What the task asks: Can you reproduce the passage of the Mundy interview below, starting with "Ever since the" and going on through "young Edmund Enright.", word for word?

He says: “Say if I played at a festival and there was a band on each side of me and I came out on my own for half-an-hour with an acoustic guitar, sometimes that could be way better. Because the crowd notice a difference. They’re not getting the same thing, so you going out there on your own is quite refreshing.

“I’ve done gigs like charity gigs where there’s a massive line-up and you got three songs and you rock out on your own with the guitar, and it’s absolutely amazing. Because you shine as a guitar player.

“I think I’m very lucky and fortunate that I can do that,” Mundy says. 

I mean, some people can’t accompany themselves. Some people are great singers, but they don’t play an instrument. They have to bring someone with them. So I’ve been lucky to get through all the ups and downs and twists in the road that life has brought us, where I can just scale it all back to just me and the guitar. That’s fortunate that way.

At the inaugural Macroom Music Fest next month, Mundy will be up alongside two bands, Cork indie heroes The Frank and Walters and Dublin rockers The Riptide Movement. Mundy will also be bringing his band and he’s looking forward to renewing acquaintances with Cork’s finest, having only first met them at a charity gig in New York, and then a couple of years later at the 2019 Féile celebration concert in Semple Stadium, where he found himself sharing a bill with acts he may have watched onstage when as a youngster Mundy made his own trips to Tipp.

“I was quite young when it started off,” Mundy says. “I was probably in first or second year when that started off. So it was actually weird to be part of the line-up, because Féile was quite a nostalgic thing. But I ended up on the bill anyway and it was great to see all these bands, like The Sultans of Ping, The Franks, The Stunning and Something Happens. It was good.”

Ever since the Macroom Mountain Dew festival in the late ’70s blazed a trail for rock music festivals in Ireland, they have become one of the great rites of passage, and the Féile experience was no different for the young Edmund Enright.

Data:
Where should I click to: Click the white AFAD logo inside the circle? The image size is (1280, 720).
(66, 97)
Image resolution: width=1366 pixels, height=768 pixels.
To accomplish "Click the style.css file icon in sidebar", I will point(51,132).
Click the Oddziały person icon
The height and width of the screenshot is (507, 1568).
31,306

Result of this exercise:
Ever since the Macroom Mountain Dew festival in the late ’70s blazed a trail for rock music festivals in Ireland, they have become one of the great rites of passage, and the Féile experience was no different for the young Edmund Enright.